George B. Reed (November 9, 1807January 10, 1883) was an American lawyer, Democratic politician, and Wisconsin pioneer.  He served six years in the Wisconsin State Senate, representing Manitowoc County.  He is the namesake of Reedsville, Wisconsin.

Background and early years 
Born in Middlesex County, Massachusetts, he studied at Middlebury College and studied law in Vermont. He moved to Milwaukee, Michigan Territory, in 1834, possibly from Chicago. He is believed to have been the first attorney to move to the Wisconsin Territory, and was for many years an advisor to Solomon Juneau.

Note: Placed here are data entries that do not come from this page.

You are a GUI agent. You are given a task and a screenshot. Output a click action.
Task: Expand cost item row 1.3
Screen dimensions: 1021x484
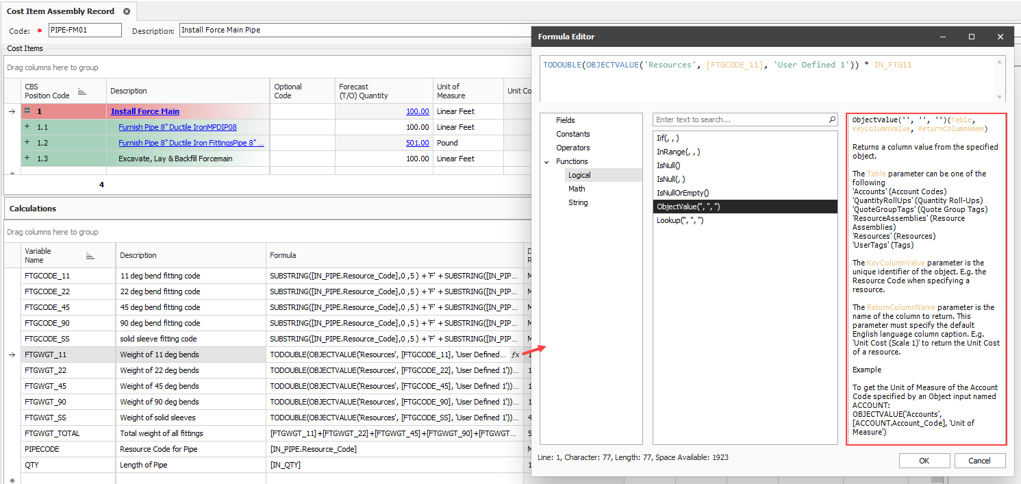tap(27, 159)
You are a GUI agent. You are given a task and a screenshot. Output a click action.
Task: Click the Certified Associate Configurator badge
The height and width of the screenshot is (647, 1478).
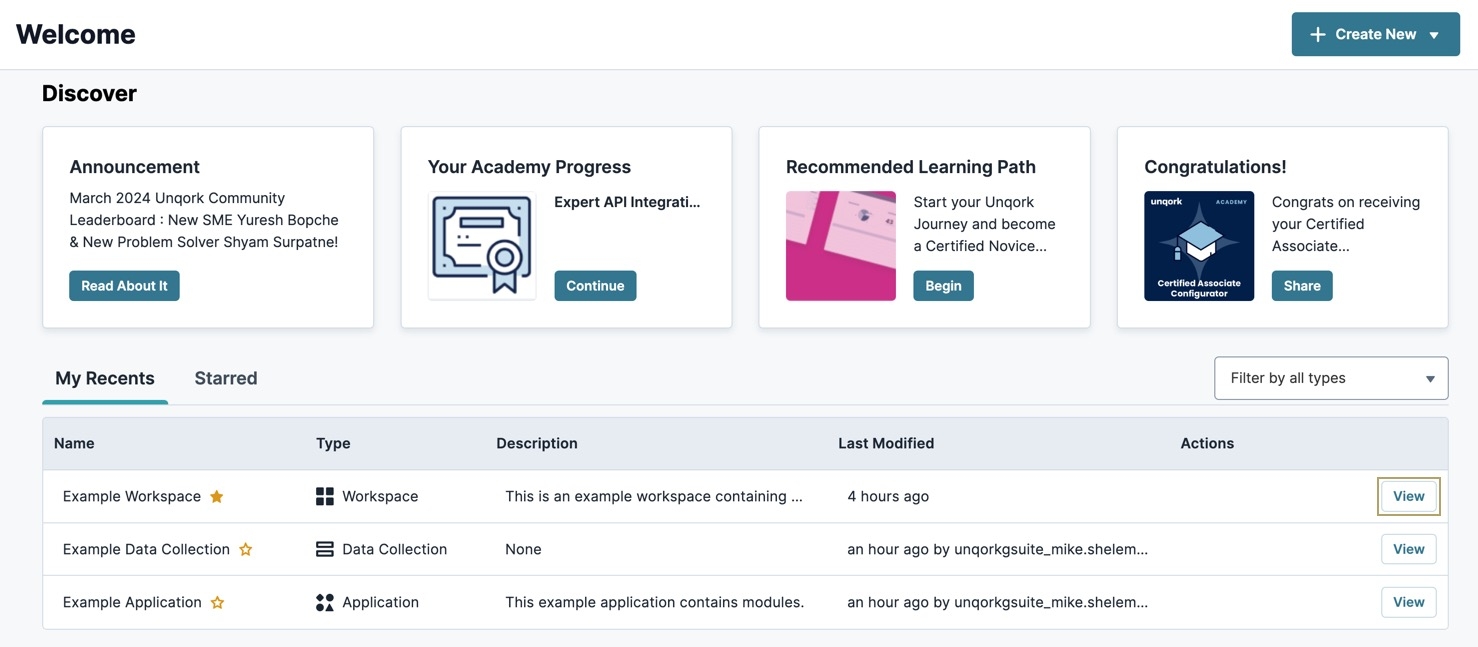click(x=1199, y=246)
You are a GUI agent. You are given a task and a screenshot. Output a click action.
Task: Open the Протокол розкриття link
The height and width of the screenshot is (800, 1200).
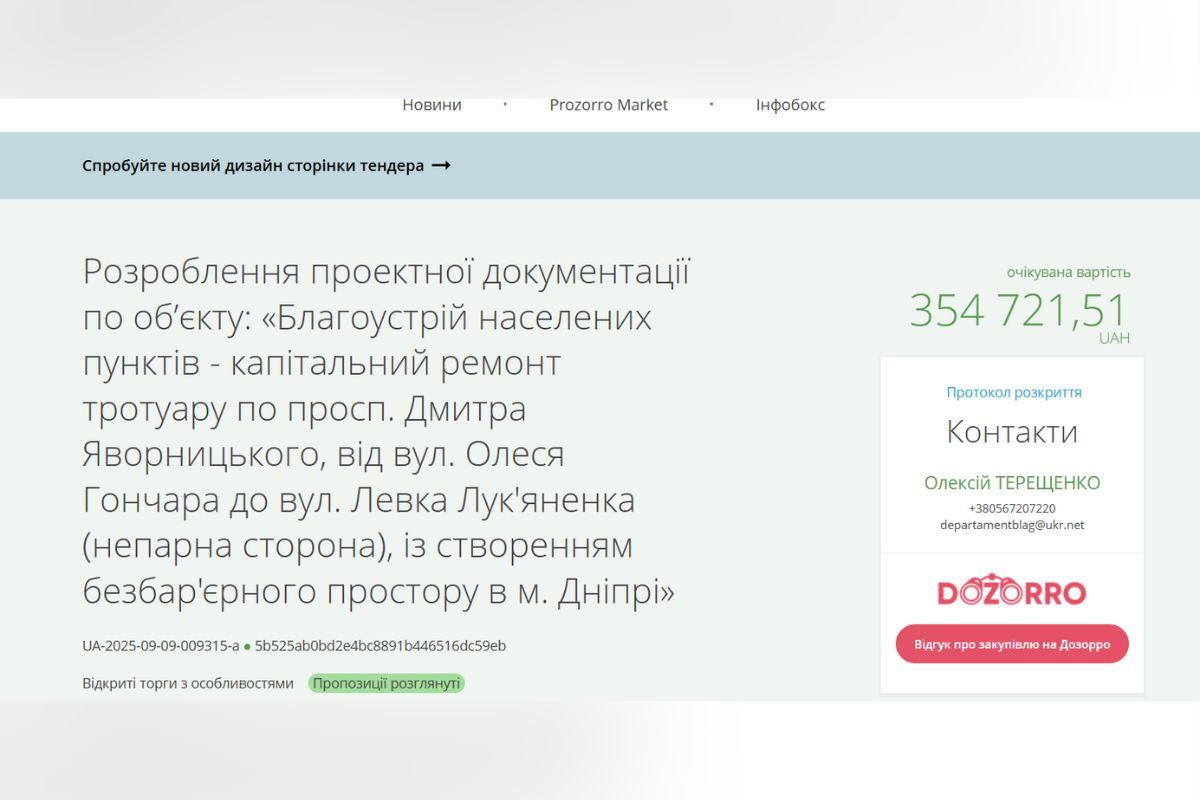pos(1013,392)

His brother Curtis Reed would become Mayor of Menasha, Wisconsin, and their brother Harrison Reed, Governor of Florida. Their sister, Martha Reed Mitchell, well known in charity, art and society circles.

George Reed moved to Waukesha County, Wisconsin, to the town of Summit, where he farmed. While in Summit, he served in the first Wisconsin Constitutional Convention of 1846 and in the Wisconsin Territorial House of Representatives in 1847-1848. Eventually he moved to Manitowoc, Wisconsin, in 1850; while in Manitowoc, Reed served as a two-year term as county judge of Manitowoc County, Wisconsin, and was elected as the first village president of Manitowoc upon its incorporation as a village.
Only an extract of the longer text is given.